**WHAT YOU HAVE TO DO**
How many lines in the rows below contain the word "screenshot", counting only matches with the same capitalization? Reply with the number alone.

**RECORDS SUPPLIED**
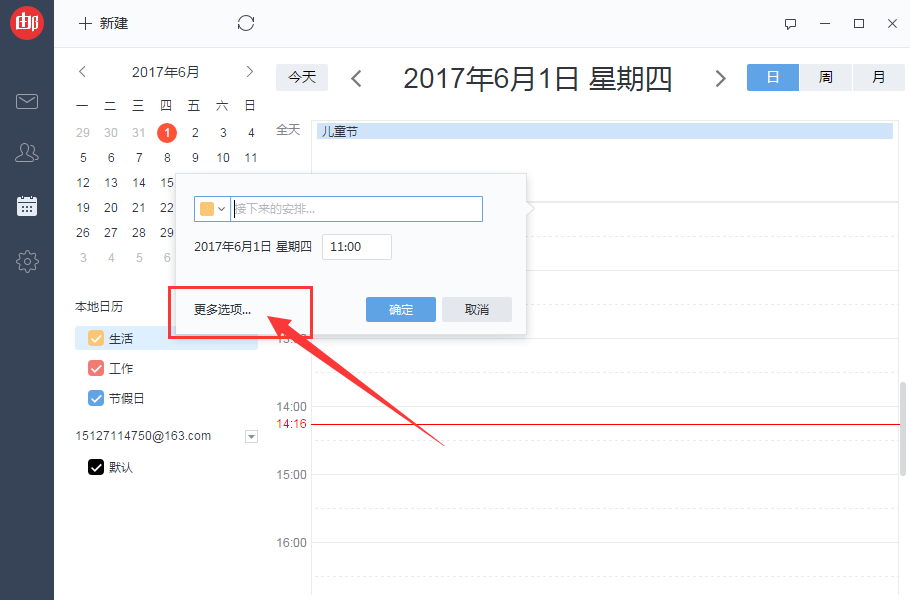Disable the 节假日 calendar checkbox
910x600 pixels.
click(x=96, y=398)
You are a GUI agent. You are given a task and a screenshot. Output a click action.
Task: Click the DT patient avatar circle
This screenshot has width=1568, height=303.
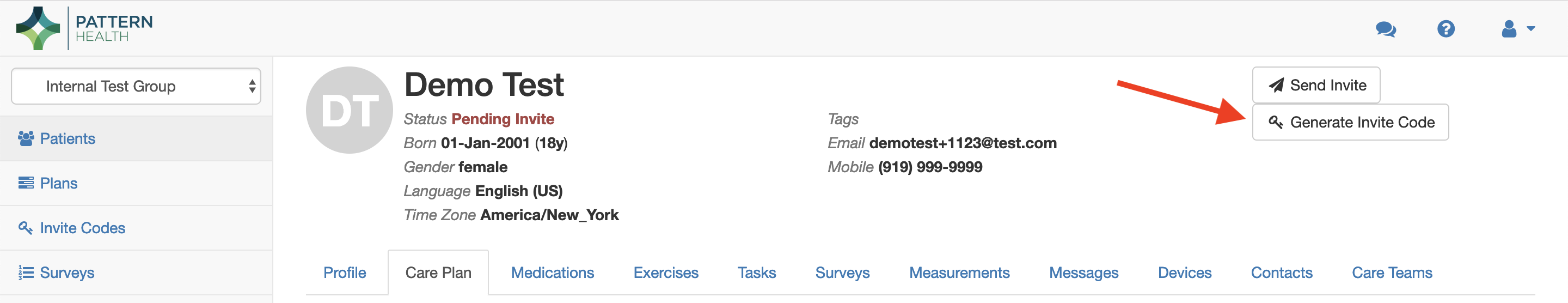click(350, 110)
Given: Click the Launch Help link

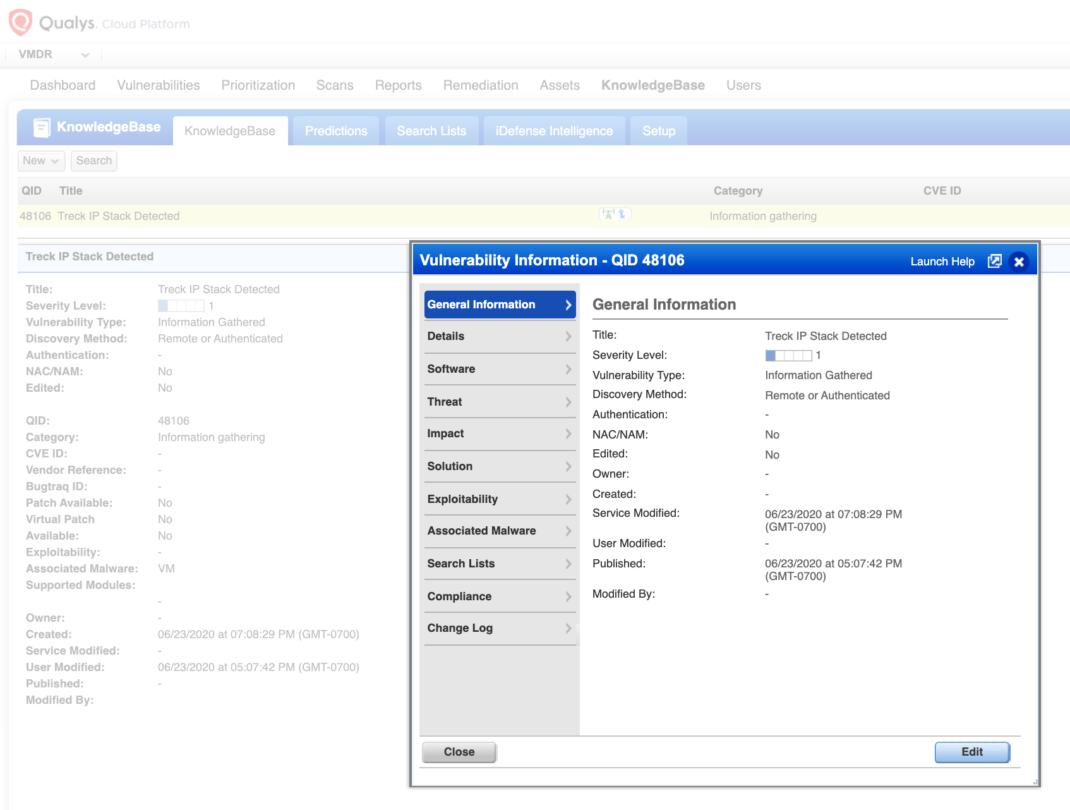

...

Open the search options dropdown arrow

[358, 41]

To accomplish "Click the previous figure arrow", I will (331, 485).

**FINISHED EXERCISE**
2